DOCUMENT EXCERPT |
Choosing Sides

Newt actually said this:

“You have to ask the question, is capitalism really about the ability of a handful of rich people to manipulate the lives of thousands of people and then walk off with the money?”

He was done already, but now the Right will see to it that Newt never appears on Faux News again.

The former Speaker is making the case that, in contrast to good old fashioned businesses who make stuff, Romney and his ilk have instead gamed the system to create a soulless machine that profits from the misery of others. […]

“I am totally for capitalism, I am for free markets,” Gingrich assured reporters on Monday. “Nobody objects to Bill Gates being extraordinarily rich, they provide a service.” What he instead is concerned about is when an investor receives “six-to-one returns, and the company goes bankrupt.”

One of the drones at The Corner equates an attack on Romney as an attack on capitalism itself. So, yeah, apparently, the answer to Newt’s question — is capitalism really about the ability of a handful of rich people to manipulate the lives of thousands of people and then walk off with the money? — is yes. And if you don’t like it, you must be a commie.

Over the years I’ve heard a lot of historians suggest that FDR probably saved capitalism in America, since his New Deal reforms created a kind of sustainable and workable version of capitalism that benefited the broadest number of Americans. But now the Right has kicked that to pieces (with help from some elements of the Left), and the old slash-and-burn, malefactors-of-great-wealth version of capitalism is back in the saddle.

DATA SHOWN |
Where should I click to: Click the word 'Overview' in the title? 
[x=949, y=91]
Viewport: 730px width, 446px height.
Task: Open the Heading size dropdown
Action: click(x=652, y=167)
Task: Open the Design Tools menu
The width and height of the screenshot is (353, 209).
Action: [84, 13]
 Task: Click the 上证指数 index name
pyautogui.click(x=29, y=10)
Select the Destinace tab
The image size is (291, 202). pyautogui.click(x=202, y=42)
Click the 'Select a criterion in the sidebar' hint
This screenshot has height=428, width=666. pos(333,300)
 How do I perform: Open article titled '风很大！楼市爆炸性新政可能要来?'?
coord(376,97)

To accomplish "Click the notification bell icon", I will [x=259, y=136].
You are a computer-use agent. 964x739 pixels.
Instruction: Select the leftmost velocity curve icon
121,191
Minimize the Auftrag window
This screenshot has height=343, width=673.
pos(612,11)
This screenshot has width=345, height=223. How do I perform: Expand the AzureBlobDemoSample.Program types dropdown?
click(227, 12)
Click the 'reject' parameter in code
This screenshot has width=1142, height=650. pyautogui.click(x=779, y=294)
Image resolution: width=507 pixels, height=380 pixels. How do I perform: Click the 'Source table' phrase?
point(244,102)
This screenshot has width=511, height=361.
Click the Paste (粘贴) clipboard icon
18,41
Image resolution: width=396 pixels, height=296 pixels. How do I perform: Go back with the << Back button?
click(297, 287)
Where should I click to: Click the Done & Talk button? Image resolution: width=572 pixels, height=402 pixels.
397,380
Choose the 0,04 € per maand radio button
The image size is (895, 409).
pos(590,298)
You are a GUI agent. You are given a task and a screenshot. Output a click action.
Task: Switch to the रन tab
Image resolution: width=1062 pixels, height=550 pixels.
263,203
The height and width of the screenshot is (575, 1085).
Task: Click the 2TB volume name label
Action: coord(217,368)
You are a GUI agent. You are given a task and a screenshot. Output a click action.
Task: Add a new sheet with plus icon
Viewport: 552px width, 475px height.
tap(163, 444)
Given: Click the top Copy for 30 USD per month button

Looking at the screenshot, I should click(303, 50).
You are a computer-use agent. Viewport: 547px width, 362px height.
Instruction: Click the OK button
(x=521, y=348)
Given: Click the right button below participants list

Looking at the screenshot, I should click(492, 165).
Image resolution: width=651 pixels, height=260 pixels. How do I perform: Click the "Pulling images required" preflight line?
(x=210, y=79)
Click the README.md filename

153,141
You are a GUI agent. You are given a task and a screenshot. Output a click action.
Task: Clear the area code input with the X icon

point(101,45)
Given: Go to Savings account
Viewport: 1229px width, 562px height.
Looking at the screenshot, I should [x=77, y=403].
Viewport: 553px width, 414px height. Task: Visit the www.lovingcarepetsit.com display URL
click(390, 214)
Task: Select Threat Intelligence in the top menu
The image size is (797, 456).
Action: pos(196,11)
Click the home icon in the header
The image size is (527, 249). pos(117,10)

YOUR INSTRUCTIONS | List every person the "Choosing Sides" text mentions by name.

ANSWER SECTION | Newt Gingrich, Romney, Bill Gates, FDR